Maybe. But the paradigm of infinite economic growth on a planet with finite resources and a population headed towards ten billion is a pretty sure recipe for disaster. Jesus can't save us, but as a gooey apocalypticist, he is certain to re-gain some of his old authentic appeal—and no doubt popularity. Sayonara, John Lennon! Imagine's cheesy secular utopia is not going to cut it next to Jesus coming down from the clouds in glory to right the wrongs and take his vengeance and put his enemies under his footstool.
 
Maybe. But the paradigm of infinite economic growth on a planet with finite resources and a population headed towards ten billion is a pretty sure recipe for disaster. Jesus can't save us, but as a gooey apocalypticist, he is certain to re-gain some of his old authentic appeal—and no doubt popularity. Sayonara, John Lennon! Imagine's cheesy secular utopia is not going to cut it next to Jesus coming down from the clouds in glory to right the wrongs and take his vengeance and put his enemies under his footstool.
Yes, but there will be a second coming. Of that there can be little doubt. Not of the carpenter from Galilee. But of someone claiming to be the saviour of the human race. We are hard wired to look for such a figure I think. Whether that's Elvis or Ziggy Stardust, or Jesus or Mohammed. Isn't that what Dune is about? I haven't read the book but the recent movies have been rather good. And if another world war is coming, that would create the perfect environment for the next cult figure to come along. For isn't that what both J-Dogg and M-Dogg did? They created a cult - that grew and became a world religion.
 
Yes, but there will be a second coming. Of that there can be little doubt. Not of the carpenter from Galilee. But of someone claiming to be the saviour of the human race. We are hard wired to look for such a figure I think. Whether that's Elvis or Ziggy Stardust, or Jesus or Mohammed. Isn't that what Dune is about? I haven't read the book but the recent movies have been rather good. And if another world war is coming, that would create the perfect environment for the next cult figure to come along. For isn't that what both J-Dogg and M-Dogg did? They created a cult - that grew and became a world religion.

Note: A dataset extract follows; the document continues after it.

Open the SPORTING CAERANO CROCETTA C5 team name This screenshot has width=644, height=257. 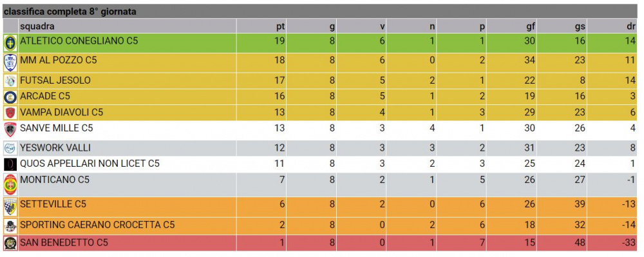(x=97, y=225)
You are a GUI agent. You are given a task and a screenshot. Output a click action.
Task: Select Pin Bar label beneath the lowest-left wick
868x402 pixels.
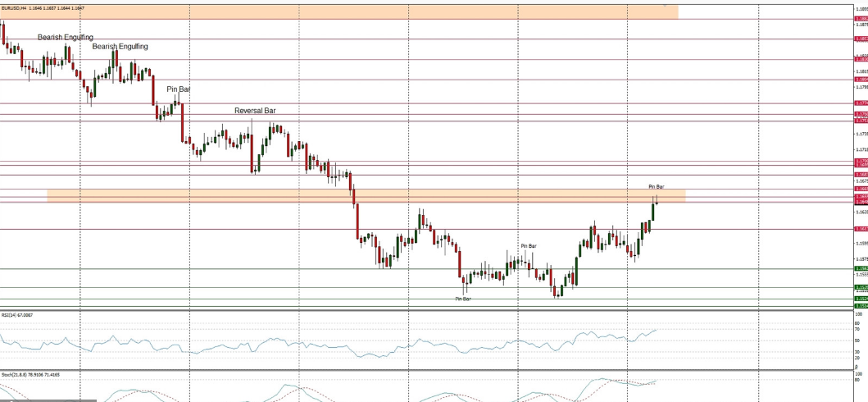tap(463, 299)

Yes, you're right, we're innately disposed to look for leaders and saviors. Elvis and Ziggy Stardust were secular saviors from when the West was living high on the hog, when it was all milkshakes and drive-in movies and the sexual revolution. It's like what Nietzsche said about Buddhism: it's a luxury religion for which you need a warm climate and a thriving literary caste, when sensitive young men can sit under palm fronds and contemplate metaphysical solutions to the problem of suffering, neither too ascetic nor too cultish. A pleasant "middle way." But the post-Christian West didn't want a middle way, and roared into the material, luxury aspect, and our saviors were outrageous.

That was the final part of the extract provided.